A large quantity of CH4 is emitted to the atmosphere via ventilation shafts of underground coal mines. According to the European Pollutant Release and Transfer Register (E-PRTR), hard coal mines in ...the Upper Silesia Coal Basin (USCB) are a strong contributor (447 kt CH4 in 2017) to the annual European CH4 emissions. However, atmospheric emissions of CH4 from coal mines are poorly characterized, as they are dispersed over large areas. As part of the Carbon Dioxide and CH4 Mission (CoMet) pre-campaign, a study of the USCB's regional CH4 emissions took place in August 2017. We flew a recently developed active AirCore system aboard an unmanned aerial vehicle (UAV) to obtain CH4 mole fractions downwind of a single coal mining ventilation shaft. Besides CH4, we also measured CO2, CO, atmospheric temperature, pressure, and relative humidity. Wind-speed and wind-direction measurements were made using a lightweight balloon-borne radiosonde. Fifteen UAV flights were performed flying perpendicular to the wind direction at several altitude levels, to effectively build a ‘curtain’ of CH4 mole fractions in a two-dimensional plane at a distance between 150 and 350 m downwind of a single ventilation shaft. Furthermore, we have developed an inverse Gaussian approach for quantifying CH4 emissions from a point source using the UAV-based observations, and have applied it as well as the mass balance approach to both simulated data and actual flight data to quantify CH4 emissions. The simulated data experiments revealed the importance of having multiple transects at different altitudes, appropriate vertical spacing between the individual transects, and proper distance between the center height of the plume and the center flight transect. They also showed that the inverse Gaussian approach performed better than the mass balance approach. Our estimate of the CH4 emission rates from the sampled shaft ranges from 0.5 to 14.5 kt/year using a mass balance approach, and between 1.1 and 9.0 kt/year using an inverse Gaussian method. The average difference between the mass balance and the inverse Gaussian approach was 2.3 kt/year. Based on the observed correlation between CO2 and CH4 (R-squared > 0.69), the CO2 emissions from the shaft were estimated to be between 0.3 and 9.8 kt/year. This study demonstrates that the UAV-based active AirCore system provides an effective way of quantifying coal mining shaft emissions of CH4 and CO2.
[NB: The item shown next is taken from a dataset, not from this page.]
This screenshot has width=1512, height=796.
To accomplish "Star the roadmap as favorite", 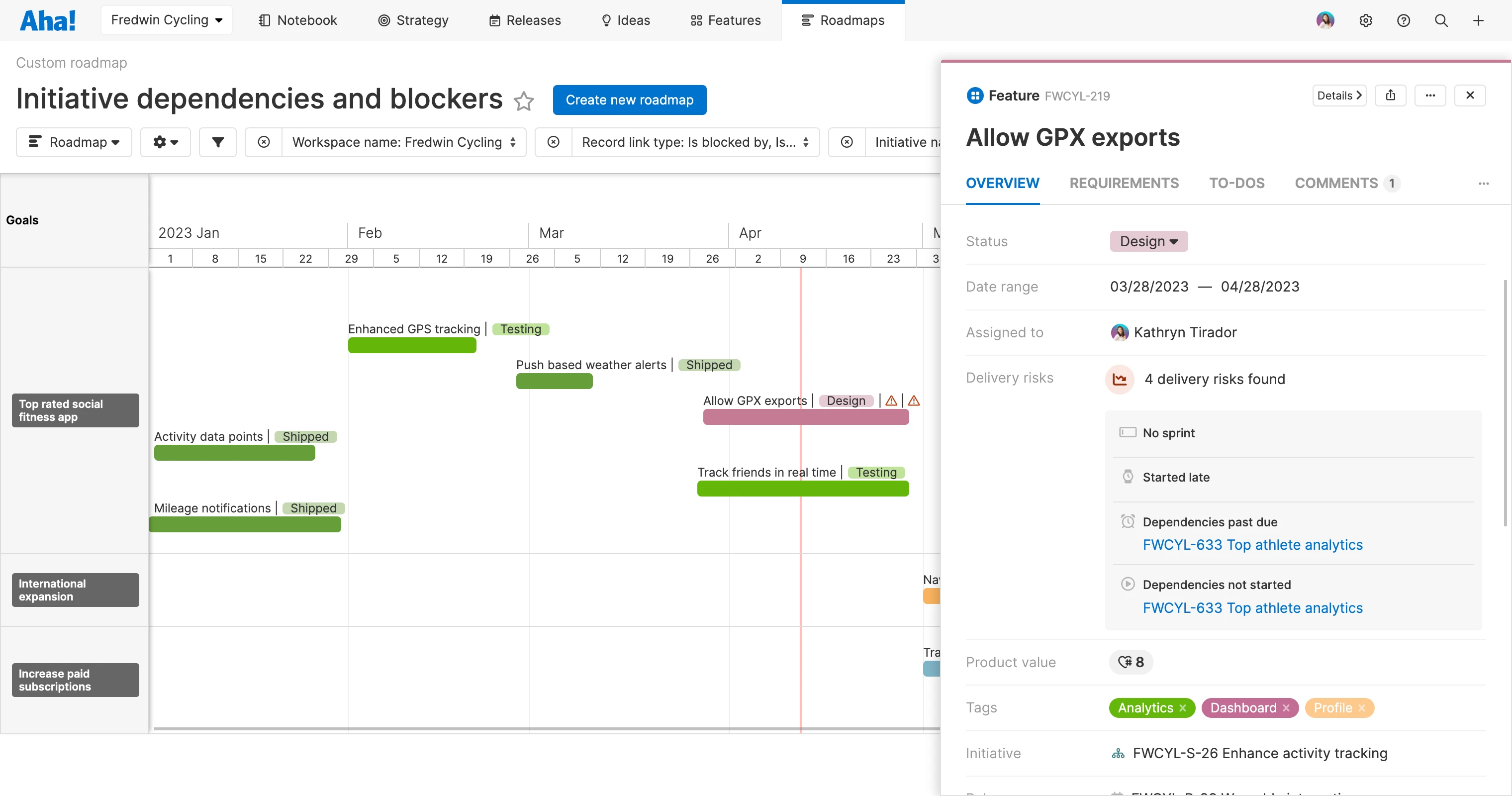I will pyautogui.click(x=524, y=101).
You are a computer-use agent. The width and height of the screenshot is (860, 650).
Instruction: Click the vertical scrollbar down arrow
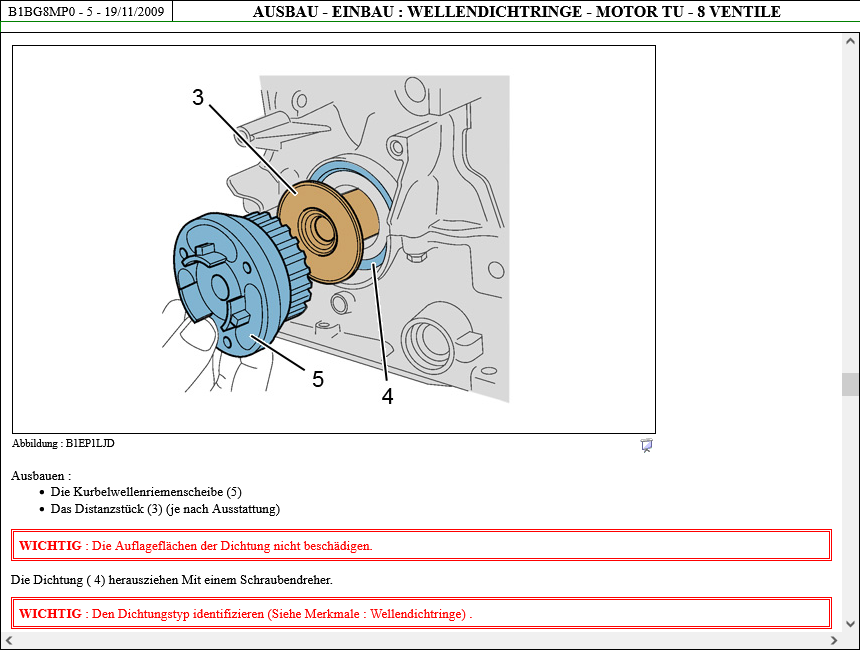point(850,622)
•The UAV-based active AirCore is an effective sampling tool of quantifying point source emissions of greenhouse gases.•Inverse Gaussian Approach outperforms Mass Balance Approach in estimating point source emissions.•To achieve optimal performance of the Inverse Gaussian Approach, vertical spacing of UAV-based sampling is required to be smaller than 2.5 times the vertical distribution (σz) of the plume.•Continuous and accurate wind measurements are essential to reduce the uncertainties of the quantifications.